Objective: To strengthen the health, nutrition, and economy of rural communities in the Peruvian Amazon during COVID-19
The remote communities in the Peruvian Amazon, sometimes only accesible by long boat rides, have been further isolated as a result of the Covid pandemic. This project aims to provide nutritional and economic resources to families from these communities so they can obtain the stability and security they need in times of scarcity. This is being accomplished by offering women skills training and the tools to build family gardens and small fish farms.
Why family gardens? Seeds that grow fast will support the economy and nutrition of 120 families (600 people). Families plant fast-growing seeds (such as corn and beans) and harvest high-value nutritional foods for consumption or to sell in the city, so they can obtain other essential products (such as medication, other food, hygiene products) and access to services such as health centers or transportation.
====
▶ **Task goal**:
Extend the project description above on family gardens and fish farms for Peruvian Amazon communities, starting after its last sentence.

▶ **Extracted data**:
====
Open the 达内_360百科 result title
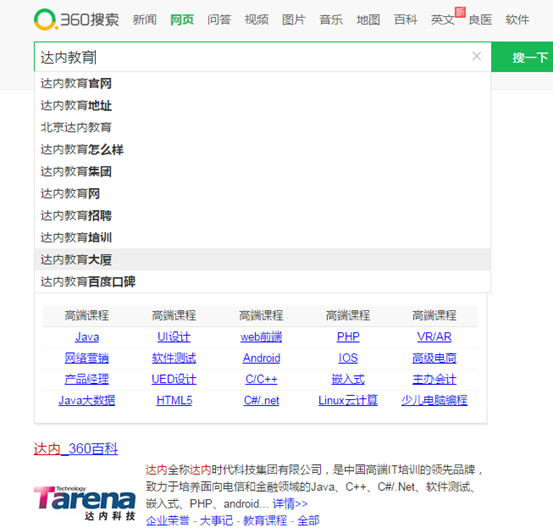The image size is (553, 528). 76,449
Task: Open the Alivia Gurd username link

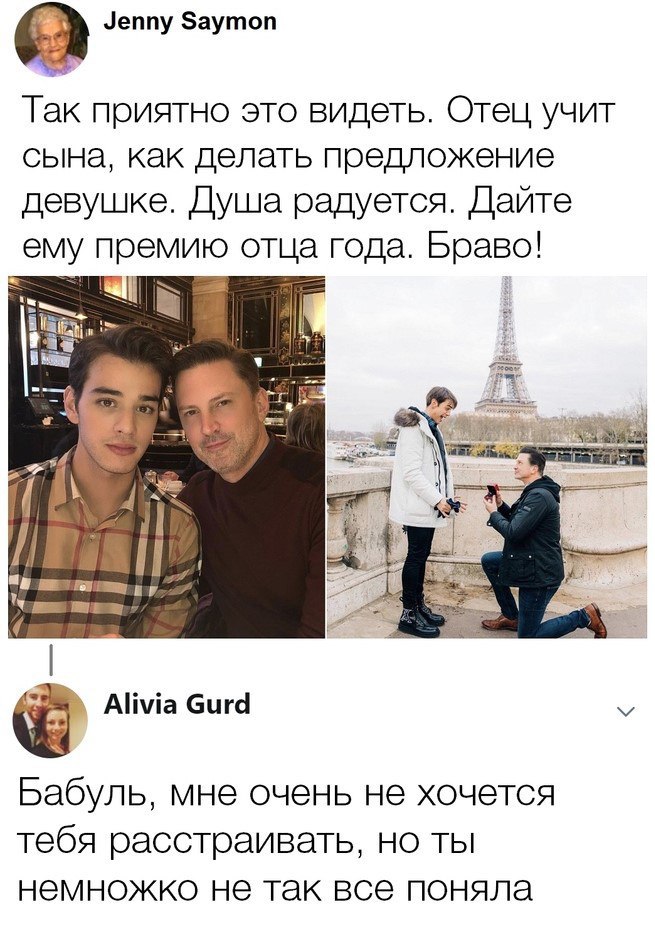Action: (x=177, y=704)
====
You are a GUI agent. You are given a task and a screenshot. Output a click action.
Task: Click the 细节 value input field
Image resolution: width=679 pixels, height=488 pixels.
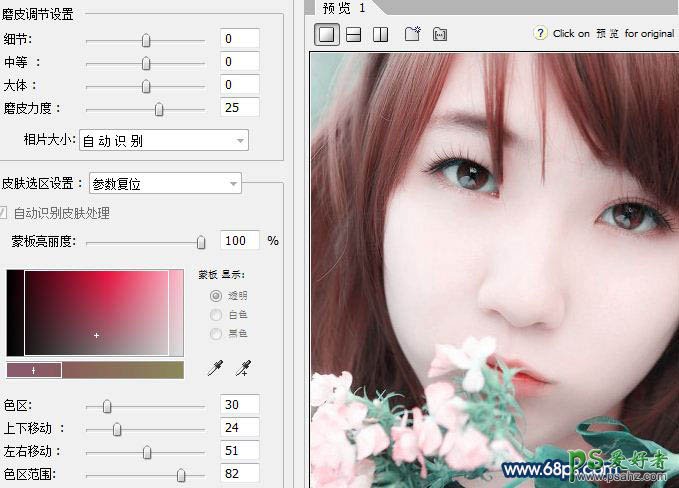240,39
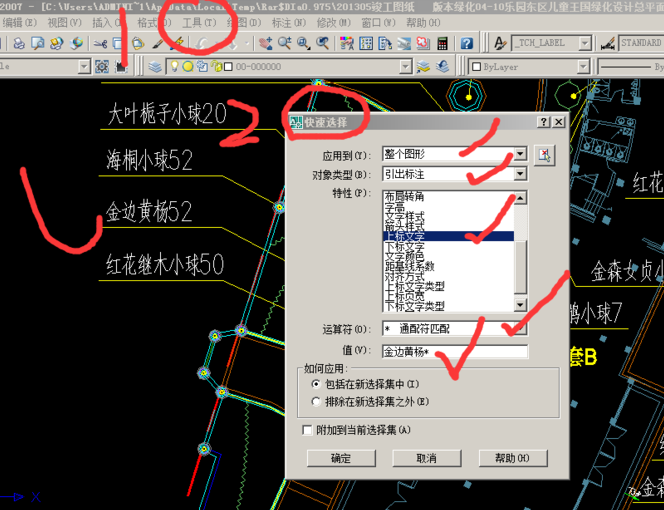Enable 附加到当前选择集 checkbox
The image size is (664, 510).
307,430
====
▶ **Exercise output**:
Why fish farms? Fish is the primary source of protein for Amazonian communities, which is why we support eight families to have their own fishponds where they can grow fishes, mainly for consumption, and thus have access to this vital nutrient and improve their nutrition.
This project is implemented by the local nonprofit Minga. Minga is a quechua word that means “when all community members work together in a project that benefits everyone”. Minga is working toward sustainable change for indigenous women and their communities throughout the Peruvian Amazon, since 1998.
In previous projects, Minga and Help Peru have provided training workshops on cervical cancer prevention and offered youth workshops to increase self-employment opportunities.